As Michael Gerson and I argue in City of Man, philosophers have tried for centuries to formulate a firm, secular theory of human rights. None has gained broad, much less universal assent, and none seems equal to the challenge of Nietzsche: if God is really dead, what is to stop the radical, destructive human will?
Berlin’s theory—liberalism without natural rights—is hung on a peg in midair. To care for and to sacrifice for the rights of other human beings, merely because they are human beings, requires an immutable moral and even metaphysical basis.

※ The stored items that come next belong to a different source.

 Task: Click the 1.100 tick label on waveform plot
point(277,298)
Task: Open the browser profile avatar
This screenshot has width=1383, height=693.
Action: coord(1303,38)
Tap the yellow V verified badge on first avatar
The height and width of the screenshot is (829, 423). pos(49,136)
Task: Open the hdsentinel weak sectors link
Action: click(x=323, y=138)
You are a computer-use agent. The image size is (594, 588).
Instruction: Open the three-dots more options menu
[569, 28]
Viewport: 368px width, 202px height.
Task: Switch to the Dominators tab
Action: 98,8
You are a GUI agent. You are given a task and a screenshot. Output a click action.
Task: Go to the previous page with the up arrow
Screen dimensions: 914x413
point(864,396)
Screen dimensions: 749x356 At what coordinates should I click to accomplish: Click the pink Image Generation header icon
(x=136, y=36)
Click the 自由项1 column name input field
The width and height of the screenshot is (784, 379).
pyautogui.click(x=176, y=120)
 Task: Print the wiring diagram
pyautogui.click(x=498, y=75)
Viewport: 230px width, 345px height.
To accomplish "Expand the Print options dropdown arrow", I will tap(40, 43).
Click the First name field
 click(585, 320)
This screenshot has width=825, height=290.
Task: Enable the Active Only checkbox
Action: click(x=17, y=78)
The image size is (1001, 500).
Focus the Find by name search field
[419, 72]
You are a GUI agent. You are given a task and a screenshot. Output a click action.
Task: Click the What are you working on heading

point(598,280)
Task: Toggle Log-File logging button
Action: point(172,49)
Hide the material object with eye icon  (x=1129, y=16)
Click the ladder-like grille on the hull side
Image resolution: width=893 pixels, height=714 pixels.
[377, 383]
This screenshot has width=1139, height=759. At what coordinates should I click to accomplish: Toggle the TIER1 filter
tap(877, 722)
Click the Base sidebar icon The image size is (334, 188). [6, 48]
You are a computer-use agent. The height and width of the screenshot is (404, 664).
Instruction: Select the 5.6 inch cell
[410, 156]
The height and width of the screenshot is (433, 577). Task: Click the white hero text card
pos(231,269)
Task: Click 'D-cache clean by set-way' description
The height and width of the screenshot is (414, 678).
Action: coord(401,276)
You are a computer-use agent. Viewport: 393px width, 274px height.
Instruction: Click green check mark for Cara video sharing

So why do human beings possess inherent value? People of the Jewish and Christian faith have an answer: Men and women are created equal in worth, in the image of God. They believe in a human nature, which demands human rights.
Without some transcendent basis, human rights as a doctrine cannot defend itself from attack. Strauss understoodthe fallacy of historicism—the belief that all standards are determined by cultural circumstances and each society should be judged in its own terms rather than measured against a universal standard—was both self-contradictory and relativistic. For historicists there is no ground on which one could prefer a liberal regime over a totalitarian one. Everything, including justice, is arbitrary. “If all values are relative,” Strauss famously said, “then cannibalism is a matter of taste.” For Strauss, a refugee from Nazi Germany, this debate was not simply an abstract one.
In his interview with Jahanbegloo, Professor Berlin says of Hannah Arendt, “I am not ready to swallow her idea about the banality of the evil. It is false. The Nazis were not ‘banal.’ Eichmann deeply believed in what he did. It was, he admitted, at the center of his being.” Berlin admits to having been “hopelessly secular.” The values of the Enlightenment, what people like Voltaire, Helvetius, Holbach, and Condorcet preached, are “deeply sympathetic to me,” he said. “Maybe they were too narrow, and often wrong about the facts of human experience, but they were great liberators. They liberated people from horrors, obscurantism, fanaticism, monstrous views. They were against cruelty, they were against oppression.”
So was Isaiah Berlin, a man of great intellect and learning. He just couldn’t tell you why.
Peter Wehner is a senior fellow at the Ethics and Public Policy Center.